■ **THE PROBLEM**
Scan the listing for "agent" and copy out each line that has it.

** Opening SUPPLIED DATA block **

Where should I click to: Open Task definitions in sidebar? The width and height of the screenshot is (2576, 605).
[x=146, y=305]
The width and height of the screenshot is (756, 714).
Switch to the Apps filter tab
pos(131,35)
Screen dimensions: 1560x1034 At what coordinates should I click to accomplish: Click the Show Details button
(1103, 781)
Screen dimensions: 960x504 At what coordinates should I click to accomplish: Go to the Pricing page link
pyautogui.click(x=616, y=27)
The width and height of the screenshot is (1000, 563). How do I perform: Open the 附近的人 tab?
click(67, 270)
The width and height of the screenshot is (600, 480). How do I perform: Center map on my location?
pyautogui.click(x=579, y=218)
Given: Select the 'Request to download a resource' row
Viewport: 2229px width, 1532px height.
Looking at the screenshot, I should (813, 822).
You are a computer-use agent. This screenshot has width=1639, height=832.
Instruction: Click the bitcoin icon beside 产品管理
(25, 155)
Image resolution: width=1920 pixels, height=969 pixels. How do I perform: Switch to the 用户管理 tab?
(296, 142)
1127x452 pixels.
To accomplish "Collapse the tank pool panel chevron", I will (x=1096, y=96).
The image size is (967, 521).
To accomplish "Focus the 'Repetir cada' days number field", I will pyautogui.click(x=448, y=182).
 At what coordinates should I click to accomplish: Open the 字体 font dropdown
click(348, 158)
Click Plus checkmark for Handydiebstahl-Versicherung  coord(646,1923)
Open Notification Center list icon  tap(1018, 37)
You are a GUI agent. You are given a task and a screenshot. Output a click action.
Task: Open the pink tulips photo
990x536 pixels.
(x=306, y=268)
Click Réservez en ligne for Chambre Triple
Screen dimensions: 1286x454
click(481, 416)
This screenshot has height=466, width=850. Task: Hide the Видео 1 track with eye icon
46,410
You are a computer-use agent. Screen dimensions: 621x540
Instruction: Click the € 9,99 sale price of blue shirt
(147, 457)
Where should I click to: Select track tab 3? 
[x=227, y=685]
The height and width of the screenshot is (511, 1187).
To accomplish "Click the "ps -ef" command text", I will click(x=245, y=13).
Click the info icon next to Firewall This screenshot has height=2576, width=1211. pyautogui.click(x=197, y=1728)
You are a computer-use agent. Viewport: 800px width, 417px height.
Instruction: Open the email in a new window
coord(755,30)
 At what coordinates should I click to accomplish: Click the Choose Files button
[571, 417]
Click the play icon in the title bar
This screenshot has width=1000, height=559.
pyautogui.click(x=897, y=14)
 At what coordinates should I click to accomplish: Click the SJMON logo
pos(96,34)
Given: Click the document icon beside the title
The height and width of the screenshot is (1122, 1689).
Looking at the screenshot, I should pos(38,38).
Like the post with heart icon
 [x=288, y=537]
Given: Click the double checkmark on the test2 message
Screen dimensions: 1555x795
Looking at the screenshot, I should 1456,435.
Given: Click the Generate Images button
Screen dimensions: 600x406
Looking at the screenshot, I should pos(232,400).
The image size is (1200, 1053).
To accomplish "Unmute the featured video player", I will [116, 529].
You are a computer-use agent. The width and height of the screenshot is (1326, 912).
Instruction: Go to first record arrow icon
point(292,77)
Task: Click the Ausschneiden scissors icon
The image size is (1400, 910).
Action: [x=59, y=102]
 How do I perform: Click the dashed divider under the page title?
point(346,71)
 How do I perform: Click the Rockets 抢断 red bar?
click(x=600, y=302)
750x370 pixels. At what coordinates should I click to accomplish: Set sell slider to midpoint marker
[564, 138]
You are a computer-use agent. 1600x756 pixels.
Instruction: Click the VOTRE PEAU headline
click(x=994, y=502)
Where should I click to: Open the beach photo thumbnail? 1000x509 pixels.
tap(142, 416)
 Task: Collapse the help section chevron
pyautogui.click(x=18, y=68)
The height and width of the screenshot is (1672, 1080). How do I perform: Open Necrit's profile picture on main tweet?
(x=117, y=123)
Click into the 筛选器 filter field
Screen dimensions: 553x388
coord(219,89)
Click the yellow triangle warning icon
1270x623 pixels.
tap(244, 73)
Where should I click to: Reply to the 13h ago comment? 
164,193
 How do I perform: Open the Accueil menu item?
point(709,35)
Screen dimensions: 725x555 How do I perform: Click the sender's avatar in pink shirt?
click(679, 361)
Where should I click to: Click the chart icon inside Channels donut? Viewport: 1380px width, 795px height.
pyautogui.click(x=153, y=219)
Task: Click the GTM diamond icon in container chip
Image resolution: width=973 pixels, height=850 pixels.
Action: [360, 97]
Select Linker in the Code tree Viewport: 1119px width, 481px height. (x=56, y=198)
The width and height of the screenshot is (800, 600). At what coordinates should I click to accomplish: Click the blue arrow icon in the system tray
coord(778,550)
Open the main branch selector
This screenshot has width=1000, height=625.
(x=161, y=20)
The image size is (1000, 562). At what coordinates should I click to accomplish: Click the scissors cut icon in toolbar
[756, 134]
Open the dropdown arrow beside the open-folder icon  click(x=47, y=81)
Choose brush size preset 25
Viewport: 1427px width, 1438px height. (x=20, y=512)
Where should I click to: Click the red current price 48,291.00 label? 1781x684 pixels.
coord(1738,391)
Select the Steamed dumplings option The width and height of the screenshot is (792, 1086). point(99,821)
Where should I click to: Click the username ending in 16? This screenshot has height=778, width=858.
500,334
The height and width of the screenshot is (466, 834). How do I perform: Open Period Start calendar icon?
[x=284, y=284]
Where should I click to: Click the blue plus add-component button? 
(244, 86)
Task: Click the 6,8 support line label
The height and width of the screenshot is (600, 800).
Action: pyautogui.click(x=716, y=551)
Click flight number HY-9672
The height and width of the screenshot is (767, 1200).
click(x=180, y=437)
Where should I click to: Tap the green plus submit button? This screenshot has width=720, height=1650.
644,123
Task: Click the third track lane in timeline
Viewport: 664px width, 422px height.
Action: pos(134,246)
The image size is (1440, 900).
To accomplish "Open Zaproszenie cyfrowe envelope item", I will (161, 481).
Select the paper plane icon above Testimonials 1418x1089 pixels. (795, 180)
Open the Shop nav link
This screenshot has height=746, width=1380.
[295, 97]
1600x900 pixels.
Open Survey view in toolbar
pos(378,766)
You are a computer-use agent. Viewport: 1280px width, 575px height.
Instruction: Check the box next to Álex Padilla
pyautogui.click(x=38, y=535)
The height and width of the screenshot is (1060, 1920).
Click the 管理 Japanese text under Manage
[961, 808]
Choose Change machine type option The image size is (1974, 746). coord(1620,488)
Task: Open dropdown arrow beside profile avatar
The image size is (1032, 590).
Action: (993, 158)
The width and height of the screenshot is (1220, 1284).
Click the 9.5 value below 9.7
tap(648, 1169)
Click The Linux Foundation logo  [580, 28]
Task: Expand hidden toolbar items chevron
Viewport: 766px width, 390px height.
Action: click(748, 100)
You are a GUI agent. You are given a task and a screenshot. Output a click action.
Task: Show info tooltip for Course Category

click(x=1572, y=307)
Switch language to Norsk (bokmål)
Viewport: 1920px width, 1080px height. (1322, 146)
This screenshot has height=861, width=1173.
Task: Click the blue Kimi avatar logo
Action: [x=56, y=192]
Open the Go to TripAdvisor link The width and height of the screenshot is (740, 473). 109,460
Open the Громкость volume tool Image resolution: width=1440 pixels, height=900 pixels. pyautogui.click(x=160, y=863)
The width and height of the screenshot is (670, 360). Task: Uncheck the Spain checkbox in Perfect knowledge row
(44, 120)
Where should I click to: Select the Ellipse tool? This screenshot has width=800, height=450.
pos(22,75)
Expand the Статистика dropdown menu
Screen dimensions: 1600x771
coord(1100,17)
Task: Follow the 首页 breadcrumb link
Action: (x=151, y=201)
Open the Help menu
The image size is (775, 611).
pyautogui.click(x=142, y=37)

** Closing SUPPLIED DATA block **

■ **OUTPUT FOR THIS EXERCISE**
You are a computer-use agent. This screenshot has width=1639, height=832.
You are a GUI agent. You are given a task and a screenshot. Output a click action.
You are a computer-use agent. Screen dimensions: 621x540
You are a computer-use agent. Viewport: 800px width, 417px height.
You are a computer-use agent. The width and height of the screenshot is (1326, 912).
You are a computer-use agent. 1600x756 pixels.
You are a computer-use agent. Viewport: 1280px width, 575px height.
You are a GUI agent. You are given a task and a screenshot. Output a click action.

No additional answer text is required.